(Your task)
Nothing but the lines from the one including "Click rank number 10 in the list" through the last line of the entries, restated exactly, should appear in the answer; omit the pictures.
_ _ _ _ _ _ _
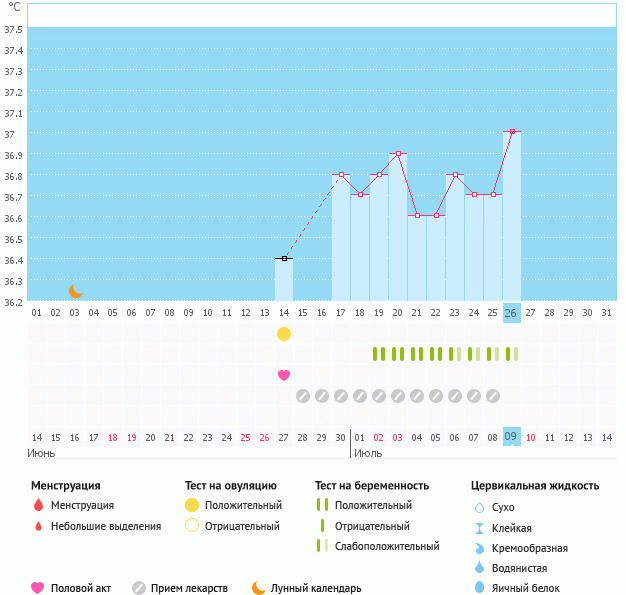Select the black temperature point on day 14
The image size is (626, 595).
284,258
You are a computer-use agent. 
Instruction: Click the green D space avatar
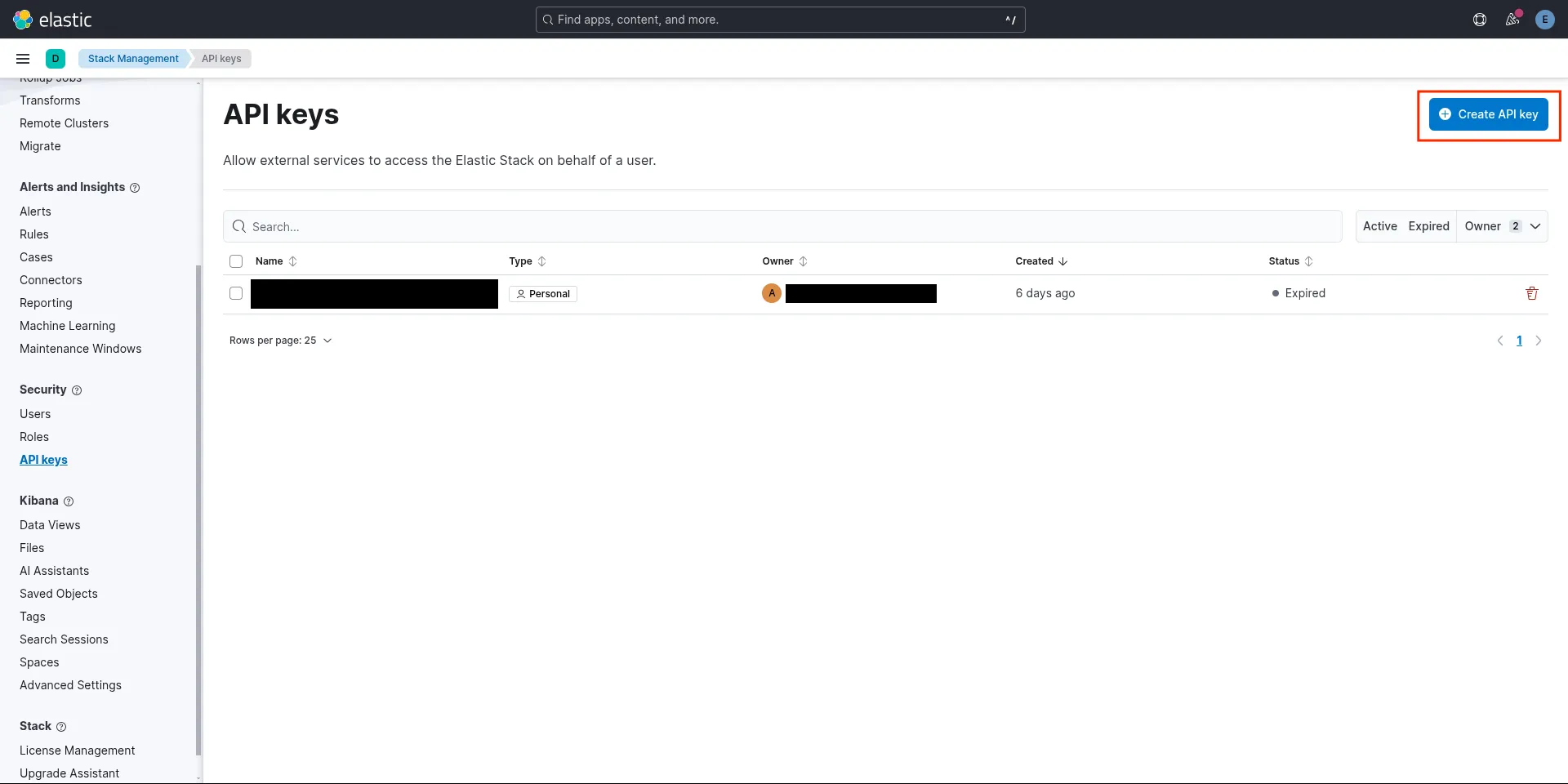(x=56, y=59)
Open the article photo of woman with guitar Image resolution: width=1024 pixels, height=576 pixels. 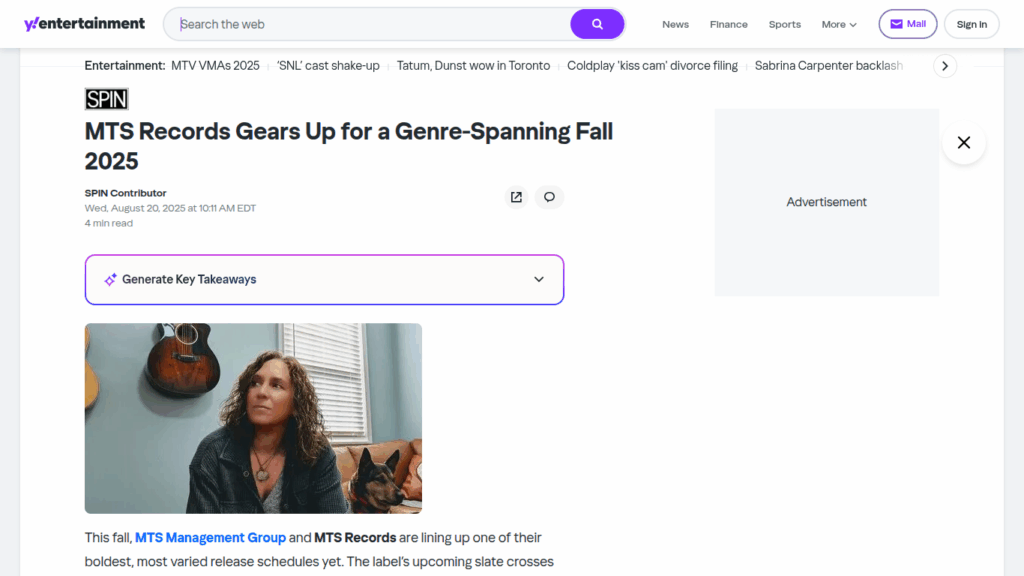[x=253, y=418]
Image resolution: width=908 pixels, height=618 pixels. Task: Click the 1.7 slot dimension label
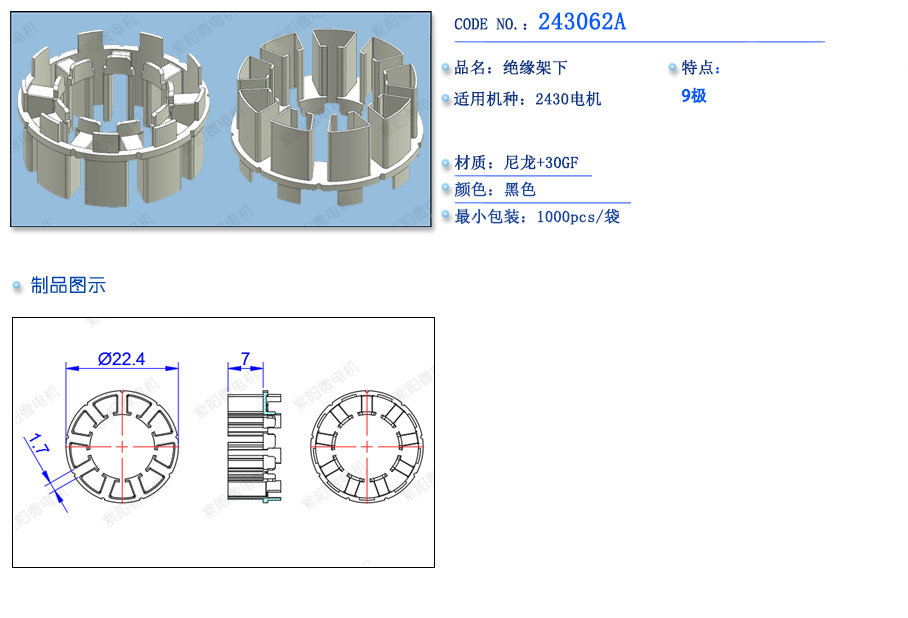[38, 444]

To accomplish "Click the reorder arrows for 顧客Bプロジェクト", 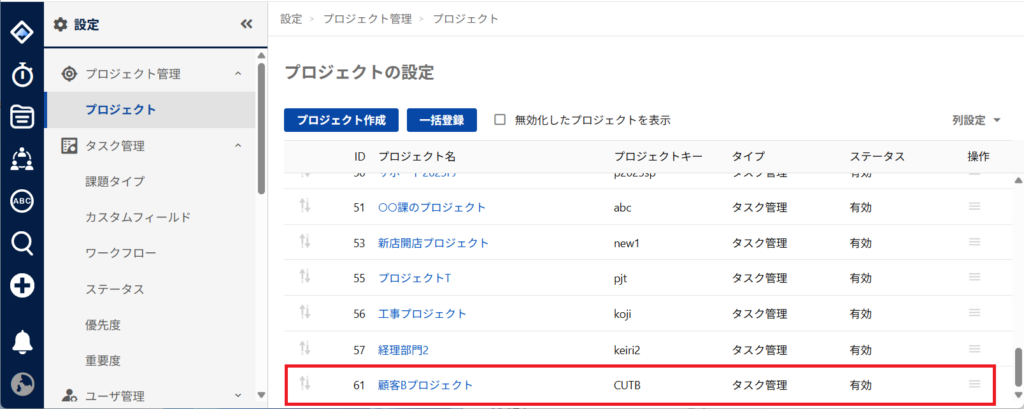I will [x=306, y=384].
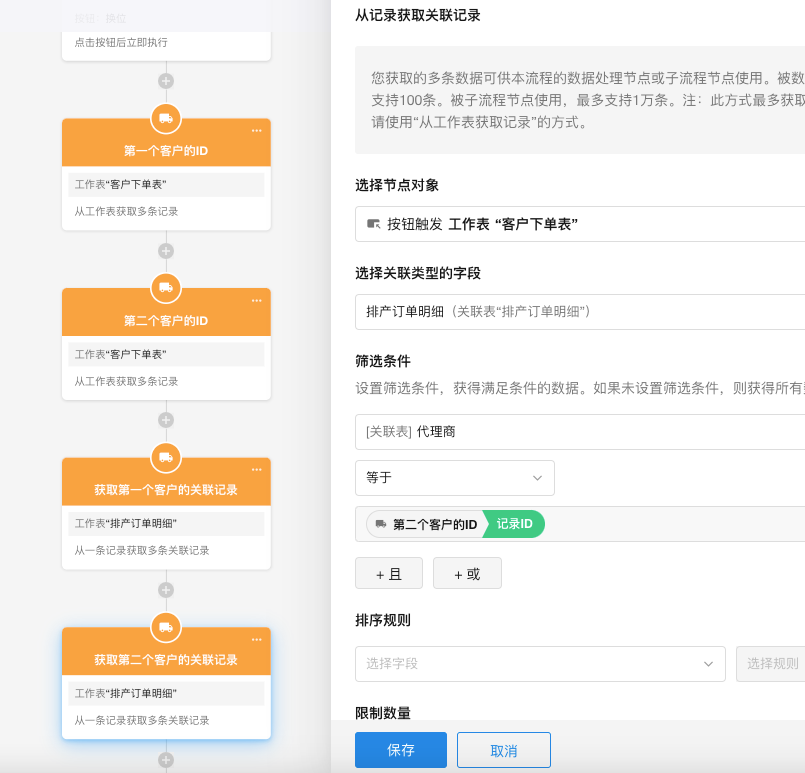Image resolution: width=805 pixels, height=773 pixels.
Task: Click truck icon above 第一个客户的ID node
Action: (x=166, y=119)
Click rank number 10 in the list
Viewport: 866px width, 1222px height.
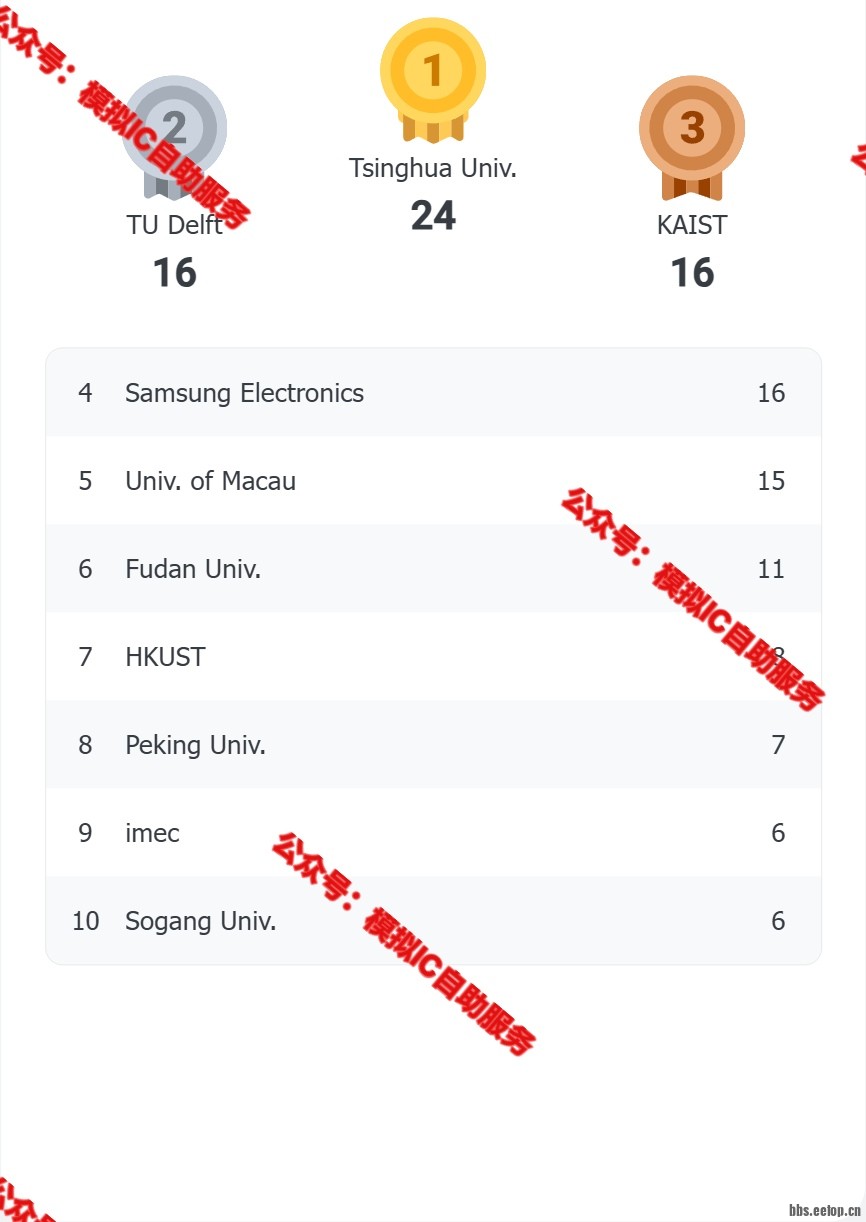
_ _ _ _ _ _ _
(Response to this exercise)
Click rank number 10 in the list
Viewport: 866px width, 1222px height.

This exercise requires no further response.